» YOUR GOAL: Where a line of the listing below holds "radio", add it to the tally; give only the final number.
################
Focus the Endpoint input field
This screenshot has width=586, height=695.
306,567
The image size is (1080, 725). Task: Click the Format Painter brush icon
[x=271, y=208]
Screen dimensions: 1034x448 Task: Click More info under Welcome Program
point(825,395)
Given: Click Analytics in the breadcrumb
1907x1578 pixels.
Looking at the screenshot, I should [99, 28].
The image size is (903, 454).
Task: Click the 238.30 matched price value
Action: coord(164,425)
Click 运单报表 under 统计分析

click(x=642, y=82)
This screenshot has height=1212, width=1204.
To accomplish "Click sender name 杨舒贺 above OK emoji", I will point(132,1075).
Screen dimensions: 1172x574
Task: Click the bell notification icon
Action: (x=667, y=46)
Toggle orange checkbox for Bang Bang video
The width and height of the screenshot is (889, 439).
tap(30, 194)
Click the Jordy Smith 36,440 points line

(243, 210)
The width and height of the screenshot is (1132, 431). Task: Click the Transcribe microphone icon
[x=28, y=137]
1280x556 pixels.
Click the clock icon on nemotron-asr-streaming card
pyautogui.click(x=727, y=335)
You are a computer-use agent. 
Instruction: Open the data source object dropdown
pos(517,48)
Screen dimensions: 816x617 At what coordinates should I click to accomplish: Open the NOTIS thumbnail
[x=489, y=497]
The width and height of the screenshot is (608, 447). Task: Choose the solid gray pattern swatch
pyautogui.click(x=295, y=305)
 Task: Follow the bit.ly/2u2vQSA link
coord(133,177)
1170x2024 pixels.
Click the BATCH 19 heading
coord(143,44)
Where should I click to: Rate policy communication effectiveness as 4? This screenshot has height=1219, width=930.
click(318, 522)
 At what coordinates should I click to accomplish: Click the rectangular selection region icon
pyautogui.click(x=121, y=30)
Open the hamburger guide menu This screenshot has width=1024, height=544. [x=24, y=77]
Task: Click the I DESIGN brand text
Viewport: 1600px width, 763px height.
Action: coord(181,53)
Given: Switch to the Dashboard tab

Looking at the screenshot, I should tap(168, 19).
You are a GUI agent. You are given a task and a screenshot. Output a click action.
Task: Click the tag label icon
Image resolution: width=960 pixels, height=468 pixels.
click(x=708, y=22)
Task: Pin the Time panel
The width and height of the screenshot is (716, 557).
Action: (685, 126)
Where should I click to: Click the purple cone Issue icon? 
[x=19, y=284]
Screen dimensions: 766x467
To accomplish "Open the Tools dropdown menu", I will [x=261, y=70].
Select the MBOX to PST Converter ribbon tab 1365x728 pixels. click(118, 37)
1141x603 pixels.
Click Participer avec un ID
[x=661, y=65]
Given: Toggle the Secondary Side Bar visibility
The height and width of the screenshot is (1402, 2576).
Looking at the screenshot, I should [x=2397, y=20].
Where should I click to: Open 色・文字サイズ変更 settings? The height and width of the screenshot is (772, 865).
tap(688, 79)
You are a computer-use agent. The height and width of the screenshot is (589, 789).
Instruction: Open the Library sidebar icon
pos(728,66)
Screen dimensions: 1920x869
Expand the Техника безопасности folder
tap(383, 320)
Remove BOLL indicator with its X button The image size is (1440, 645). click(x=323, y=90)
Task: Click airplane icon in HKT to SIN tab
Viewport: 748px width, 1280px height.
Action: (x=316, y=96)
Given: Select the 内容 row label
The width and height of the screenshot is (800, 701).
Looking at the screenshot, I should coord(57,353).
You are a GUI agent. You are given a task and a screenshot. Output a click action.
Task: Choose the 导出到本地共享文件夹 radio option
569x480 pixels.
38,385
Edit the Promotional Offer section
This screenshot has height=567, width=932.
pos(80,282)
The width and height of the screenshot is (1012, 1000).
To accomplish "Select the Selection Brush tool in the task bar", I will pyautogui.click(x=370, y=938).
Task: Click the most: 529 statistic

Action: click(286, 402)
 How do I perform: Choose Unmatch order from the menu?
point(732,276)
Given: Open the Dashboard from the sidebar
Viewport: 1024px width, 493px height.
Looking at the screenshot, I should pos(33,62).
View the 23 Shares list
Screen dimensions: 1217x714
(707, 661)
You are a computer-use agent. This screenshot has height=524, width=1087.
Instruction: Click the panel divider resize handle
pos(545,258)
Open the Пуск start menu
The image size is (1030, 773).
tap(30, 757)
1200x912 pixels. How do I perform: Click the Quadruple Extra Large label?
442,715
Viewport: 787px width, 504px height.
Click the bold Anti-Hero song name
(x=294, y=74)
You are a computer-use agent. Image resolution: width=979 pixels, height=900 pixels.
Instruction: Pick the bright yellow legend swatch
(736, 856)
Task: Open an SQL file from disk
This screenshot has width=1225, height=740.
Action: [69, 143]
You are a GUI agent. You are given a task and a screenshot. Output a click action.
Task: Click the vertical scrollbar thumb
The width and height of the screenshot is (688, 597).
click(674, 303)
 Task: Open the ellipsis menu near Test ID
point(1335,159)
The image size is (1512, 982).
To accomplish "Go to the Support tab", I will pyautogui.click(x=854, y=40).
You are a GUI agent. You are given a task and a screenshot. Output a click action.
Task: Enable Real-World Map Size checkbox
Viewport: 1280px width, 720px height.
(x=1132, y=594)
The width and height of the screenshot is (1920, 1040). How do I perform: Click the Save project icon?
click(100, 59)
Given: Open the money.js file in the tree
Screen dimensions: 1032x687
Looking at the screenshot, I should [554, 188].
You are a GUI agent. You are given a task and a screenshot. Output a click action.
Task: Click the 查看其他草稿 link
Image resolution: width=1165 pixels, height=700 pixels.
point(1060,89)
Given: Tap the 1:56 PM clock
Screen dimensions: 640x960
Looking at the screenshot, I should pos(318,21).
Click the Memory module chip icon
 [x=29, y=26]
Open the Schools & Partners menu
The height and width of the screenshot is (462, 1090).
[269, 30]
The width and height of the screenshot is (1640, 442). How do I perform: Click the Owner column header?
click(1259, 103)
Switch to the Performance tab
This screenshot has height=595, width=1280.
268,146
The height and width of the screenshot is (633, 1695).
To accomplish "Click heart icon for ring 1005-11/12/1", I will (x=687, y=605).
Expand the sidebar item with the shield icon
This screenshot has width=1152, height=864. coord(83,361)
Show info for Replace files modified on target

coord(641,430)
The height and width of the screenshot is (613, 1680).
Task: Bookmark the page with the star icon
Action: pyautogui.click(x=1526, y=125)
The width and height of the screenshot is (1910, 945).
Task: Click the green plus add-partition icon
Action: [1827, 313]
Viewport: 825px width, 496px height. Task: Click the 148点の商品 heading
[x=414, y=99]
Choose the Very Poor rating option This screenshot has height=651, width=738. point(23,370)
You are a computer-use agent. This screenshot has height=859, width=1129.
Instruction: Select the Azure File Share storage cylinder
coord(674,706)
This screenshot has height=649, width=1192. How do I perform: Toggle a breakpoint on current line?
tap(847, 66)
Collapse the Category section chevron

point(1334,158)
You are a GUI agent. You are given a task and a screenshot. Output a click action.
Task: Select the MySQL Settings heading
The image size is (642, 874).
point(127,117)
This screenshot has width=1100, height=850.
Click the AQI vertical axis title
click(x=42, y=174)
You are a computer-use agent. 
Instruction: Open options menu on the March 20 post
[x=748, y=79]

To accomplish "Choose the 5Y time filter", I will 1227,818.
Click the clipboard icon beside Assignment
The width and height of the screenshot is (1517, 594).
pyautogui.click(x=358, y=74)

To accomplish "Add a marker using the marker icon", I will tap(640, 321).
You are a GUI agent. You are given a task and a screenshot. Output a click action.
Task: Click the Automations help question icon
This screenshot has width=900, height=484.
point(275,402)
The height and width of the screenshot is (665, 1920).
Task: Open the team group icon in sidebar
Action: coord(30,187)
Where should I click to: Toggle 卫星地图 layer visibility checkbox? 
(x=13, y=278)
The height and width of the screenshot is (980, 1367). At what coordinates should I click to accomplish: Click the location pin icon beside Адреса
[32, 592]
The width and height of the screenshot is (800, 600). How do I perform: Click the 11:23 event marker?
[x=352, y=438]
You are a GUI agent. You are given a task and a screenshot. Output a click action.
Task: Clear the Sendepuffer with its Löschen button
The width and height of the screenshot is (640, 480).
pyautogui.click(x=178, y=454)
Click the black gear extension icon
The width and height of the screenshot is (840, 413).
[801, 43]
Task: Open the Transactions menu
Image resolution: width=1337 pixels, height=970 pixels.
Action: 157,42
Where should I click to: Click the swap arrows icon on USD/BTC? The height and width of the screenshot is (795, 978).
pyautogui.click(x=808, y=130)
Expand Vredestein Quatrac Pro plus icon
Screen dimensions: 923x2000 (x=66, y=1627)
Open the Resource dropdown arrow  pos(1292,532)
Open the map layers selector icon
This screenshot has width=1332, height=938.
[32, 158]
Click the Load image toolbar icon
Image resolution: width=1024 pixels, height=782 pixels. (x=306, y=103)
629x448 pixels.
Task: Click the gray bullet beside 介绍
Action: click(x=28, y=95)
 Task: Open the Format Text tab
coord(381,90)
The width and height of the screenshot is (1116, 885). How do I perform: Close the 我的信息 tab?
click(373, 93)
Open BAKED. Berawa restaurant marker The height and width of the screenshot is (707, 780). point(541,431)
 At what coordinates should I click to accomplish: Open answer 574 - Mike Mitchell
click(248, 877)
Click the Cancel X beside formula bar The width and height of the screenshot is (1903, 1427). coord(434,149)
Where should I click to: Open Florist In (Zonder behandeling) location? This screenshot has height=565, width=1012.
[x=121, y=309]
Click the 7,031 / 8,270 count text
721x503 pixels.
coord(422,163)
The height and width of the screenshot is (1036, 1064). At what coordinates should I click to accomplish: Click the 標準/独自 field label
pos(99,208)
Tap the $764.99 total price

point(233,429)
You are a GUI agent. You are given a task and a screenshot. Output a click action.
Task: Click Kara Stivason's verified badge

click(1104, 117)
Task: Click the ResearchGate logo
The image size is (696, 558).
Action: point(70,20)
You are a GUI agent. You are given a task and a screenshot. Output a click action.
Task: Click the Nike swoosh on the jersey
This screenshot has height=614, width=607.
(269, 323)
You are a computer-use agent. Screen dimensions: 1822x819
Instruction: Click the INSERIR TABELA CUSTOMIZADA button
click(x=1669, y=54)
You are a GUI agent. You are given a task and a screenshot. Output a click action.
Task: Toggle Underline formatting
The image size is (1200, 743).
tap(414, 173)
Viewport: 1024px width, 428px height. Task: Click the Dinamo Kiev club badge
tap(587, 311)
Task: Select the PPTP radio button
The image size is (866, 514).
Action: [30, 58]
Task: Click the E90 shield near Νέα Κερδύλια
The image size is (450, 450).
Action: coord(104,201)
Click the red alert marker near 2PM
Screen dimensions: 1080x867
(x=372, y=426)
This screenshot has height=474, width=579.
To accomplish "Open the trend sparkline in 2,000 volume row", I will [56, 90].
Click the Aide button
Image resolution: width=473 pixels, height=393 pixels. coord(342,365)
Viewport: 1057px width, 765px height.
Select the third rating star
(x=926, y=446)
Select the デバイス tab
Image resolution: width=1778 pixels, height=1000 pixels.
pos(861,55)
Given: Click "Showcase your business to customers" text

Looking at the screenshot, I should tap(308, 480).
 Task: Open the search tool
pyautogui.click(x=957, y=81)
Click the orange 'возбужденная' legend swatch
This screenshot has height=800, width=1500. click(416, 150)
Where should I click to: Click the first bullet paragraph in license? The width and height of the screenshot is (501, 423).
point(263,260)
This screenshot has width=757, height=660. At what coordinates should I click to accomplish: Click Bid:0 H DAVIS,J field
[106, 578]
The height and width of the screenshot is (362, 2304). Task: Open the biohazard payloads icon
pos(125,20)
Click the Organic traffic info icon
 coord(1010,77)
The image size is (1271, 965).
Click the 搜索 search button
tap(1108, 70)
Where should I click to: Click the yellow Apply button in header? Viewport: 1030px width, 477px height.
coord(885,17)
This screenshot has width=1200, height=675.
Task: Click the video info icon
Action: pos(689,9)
################
» PROBLEM SOLUTION: 2